Brain Health News for February

Bigger isn’t Always Better

Experts have long believed that the larger the hippocampus, the better the memory. Now, however, research has shown that the size of your hippocampus doesn’t predict memory or learning abilities.

Researchers in Germany examined 330 older adults and found that having a larger hippocampus is only beneficial if you also have more white matter circuitry intact. That’s because this circuitry helps link the hippocampus to the rest of your brain.

Source: US News & World Report

Toxic Amyloid May Not Cause Alzheimer’s

The prevailing hypothesis for what causes Alzheimer’s has been the accumulation of toxic beta-amyloid. A new study, however, has found that while the build-up of beta-amyloid is associated with Alzheimer’s, it doesn’t cause the condition.

Source: Medical News Today

Yoga May Improve Brain Health

Researchers found a link between yoga movements and breathing practices and an increase in key brain areas that are responsible for thinking clearly, decision-making, memory and regulating emotions.

The study also found the benefits of yoga for the brain were similar to those of aerobic exercise. Yoga affected the hippocampus, amygdala and prefrontal cortex.

Data for review:
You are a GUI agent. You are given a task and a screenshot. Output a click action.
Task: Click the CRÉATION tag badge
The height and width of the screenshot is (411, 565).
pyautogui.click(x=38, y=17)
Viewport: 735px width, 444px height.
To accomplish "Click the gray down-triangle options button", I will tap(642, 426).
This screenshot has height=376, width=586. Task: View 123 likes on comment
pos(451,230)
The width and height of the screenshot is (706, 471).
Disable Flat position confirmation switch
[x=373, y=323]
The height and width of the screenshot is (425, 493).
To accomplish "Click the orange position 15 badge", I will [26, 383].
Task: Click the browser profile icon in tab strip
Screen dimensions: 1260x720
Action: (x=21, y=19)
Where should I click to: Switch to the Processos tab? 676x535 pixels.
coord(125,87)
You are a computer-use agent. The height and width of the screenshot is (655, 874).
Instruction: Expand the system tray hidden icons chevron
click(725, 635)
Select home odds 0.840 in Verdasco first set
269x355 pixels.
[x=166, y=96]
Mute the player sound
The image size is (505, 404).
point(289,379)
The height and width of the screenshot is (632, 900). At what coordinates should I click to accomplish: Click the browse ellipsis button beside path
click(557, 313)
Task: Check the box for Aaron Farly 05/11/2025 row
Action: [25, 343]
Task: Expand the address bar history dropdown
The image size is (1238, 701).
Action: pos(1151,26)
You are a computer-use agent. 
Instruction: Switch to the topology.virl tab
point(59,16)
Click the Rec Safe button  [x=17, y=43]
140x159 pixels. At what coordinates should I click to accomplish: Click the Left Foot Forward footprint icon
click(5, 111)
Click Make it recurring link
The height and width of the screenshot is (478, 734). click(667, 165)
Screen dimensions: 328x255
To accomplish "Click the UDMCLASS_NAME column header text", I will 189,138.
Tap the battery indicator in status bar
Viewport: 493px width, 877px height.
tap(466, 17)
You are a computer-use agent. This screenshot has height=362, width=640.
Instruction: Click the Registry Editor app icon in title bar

Work task:
Continue the brain health news roundup from the point where it stops.

Exercise output:
Source: HealthDay

Scientists Get Closer to a Dementia Vaccine

Despite the prevalence of dementia, treatments for the disease have often failed. Researchers believe this is because drugs are introduced too late in the disease process, which makes it too hard to bring the brain back into a healthy state. Because of this, scientists are working to create a vaccine that can be used to stop dementia in its tracks. It would target the accumulation of two proteins in the brain.

Source: Medical News Today

Cardiorespiratory Exercise Helps Brain Matter

Researchers have found that cardiorespiratory exercise like fast walking, biking or swimming helps increase gray volume matter in the brain. The volume of gray matter correlates with various skills and cognitive abilities. Results from the study showed cardiorespiratory exercise — any exercise that increases your heart rate — may contribute to improved brain health and decelerate a decline in gray matter.